The current study had a descriptive character indicating that the perioperative dialogue can be studied quantitatively. As this was the first study of patients with PC treated with HIPEC, several groups of patients with different tumour burdens, different diagnoses or operations, and different waiting times for surgery were included. This might explain why there were no differences between the group who received PD and the control group. However, in order to study the impact of perioperative dialogue on patients’ postoperative recovery, patients with different tumour burdens, operations and diagnoses, or waiting times for surgery may be included in other study designs such as randomized controlled trials (RCT) that may better serve that purpose. Using the RCT design would also enable the analysis of both study and control groups during the same time period. Patients with different tumour burdens, operations and diagnoses, or waiting times for surgery, may be affected differently psychologically and experience different levels of pain postoperatively. In this study tumour burden was the same for the two groups. Furthermore, future studies must involve the patient, who is an equal partner in the perioperative dialogue, and anxiety or worries should be measured using validated instruments.

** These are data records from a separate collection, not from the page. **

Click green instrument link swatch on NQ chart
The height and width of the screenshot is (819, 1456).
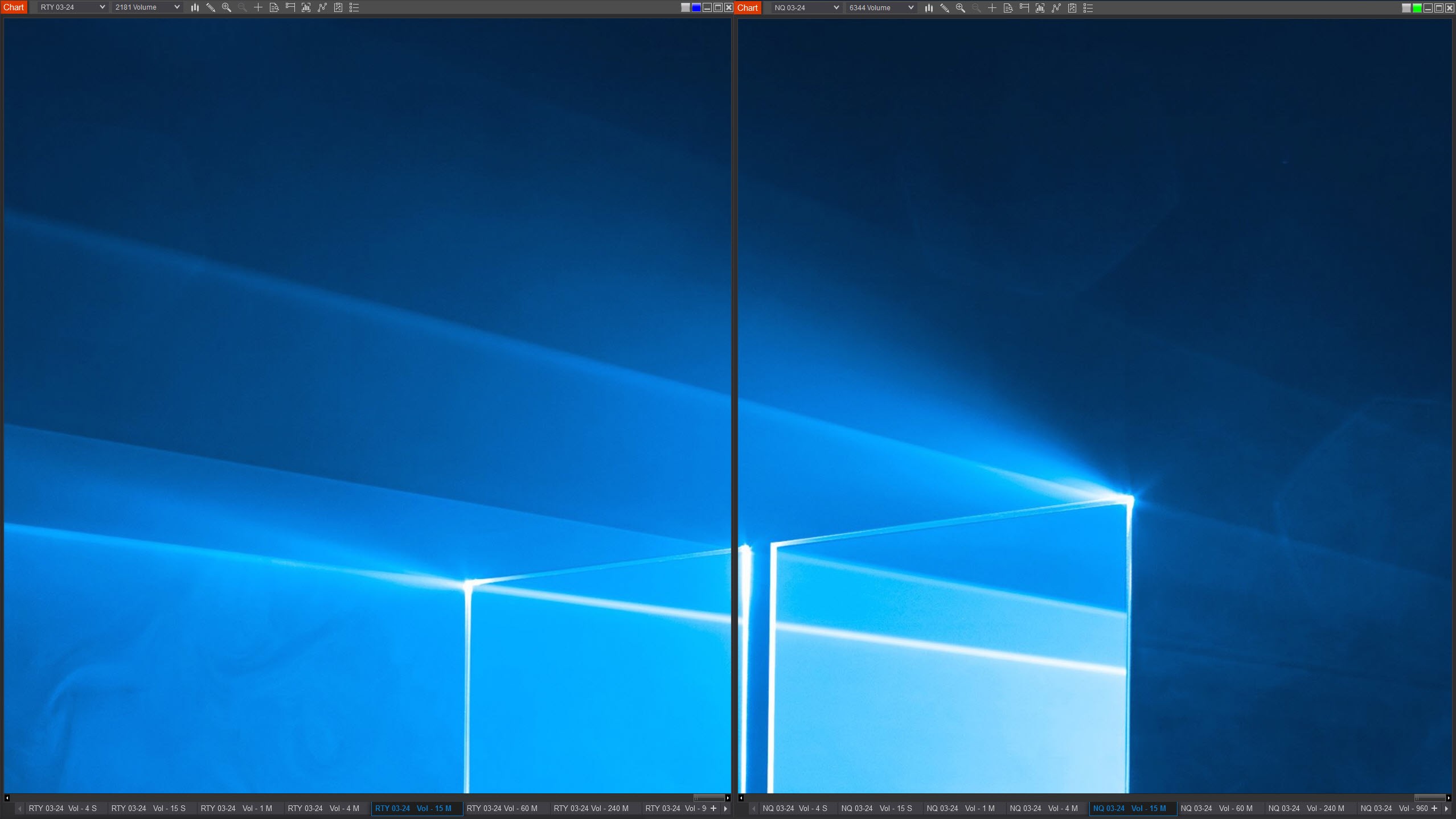pyautogui.click(x=1417, y=8)
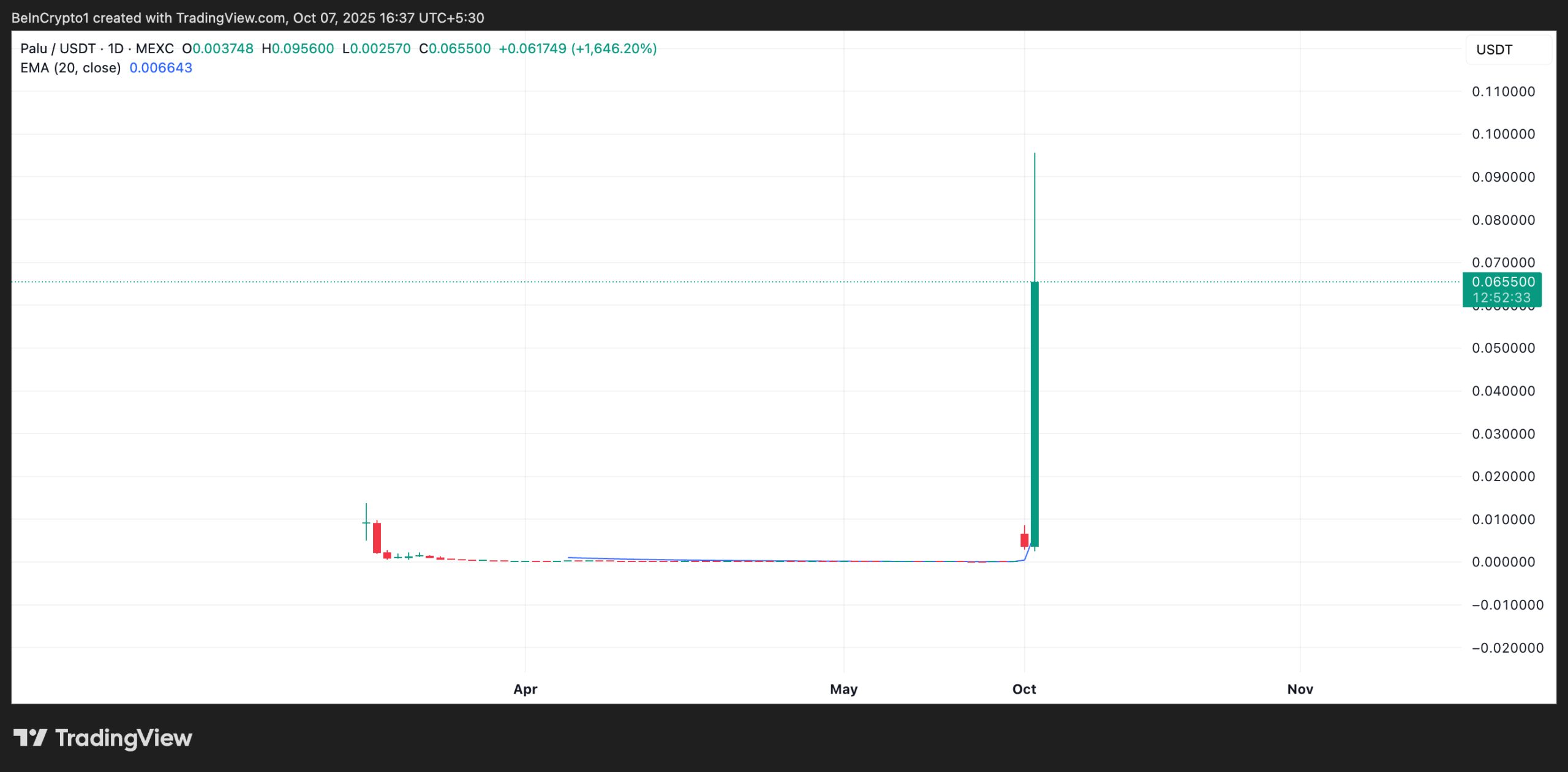
Task: Click the EMA value 0.006643
Action: pyautogui.click(x=160, y=68)
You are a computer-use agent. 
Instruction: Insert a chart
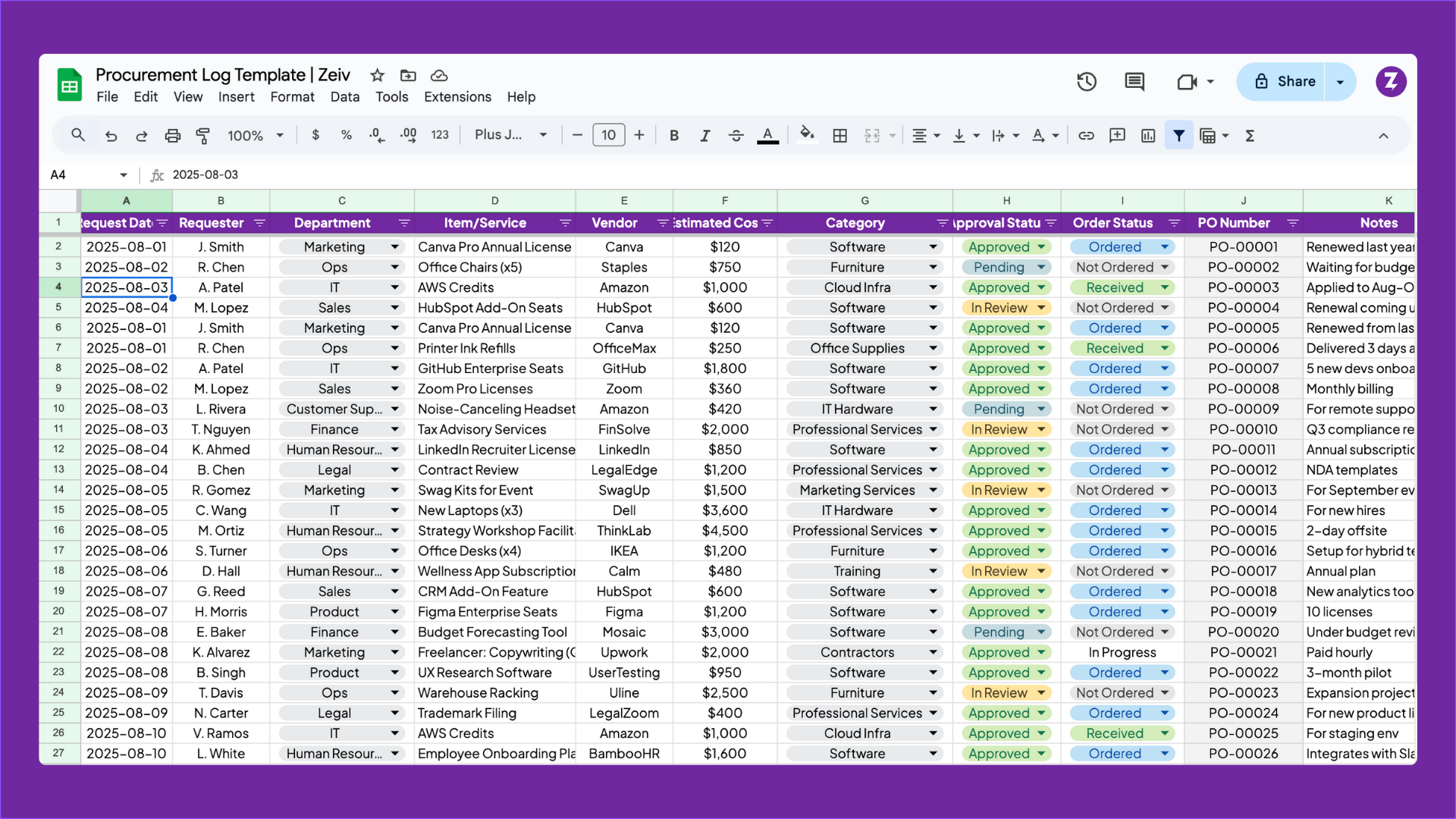tap(1147, 135)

Further studies should also be conducted by following the patients in each phase of the perioperative period, i.e. pre-, intra- and postoperatively.
Conclusion
The perioperative dialogue may be studied quantitatively, but it must involve the patient, who is an equal partner in the dialogue. The perioperative dialogue did not affect the usage of pain or psychopharmaceutical medications or the length of hospital stay. Structured, validated self-reporting measures such as the Montgomery–Åsberg Depression Rating Scale or the State-Trait Anxiety Inventory may be used systematically before and after surgery in order to build a more comprehensive picture and to evaluate the perioperative dialogue quantitatively.
Footnotes
Author contributions
Christine Leo Swenne was responsible for the study design. Christine Leo Swenne and Erebouni Arakelian were responsible for the analysis as well as drafting of the manuscript. Louise Hjelte, Emma Härdne and Carin Friberg were responsible for the data collection.
Acknowledgements
We would like to thank all participating patients for their permission to review their medical and nursing records, and we have ensured that all patient identifiers have been removed so the patients cannot be identified.
Funding
This research received no specific grant from any funding agency in the public, commercial, or not-for-profit sectors.
Conflict of interest
The authors declare that there is no conflict of interest.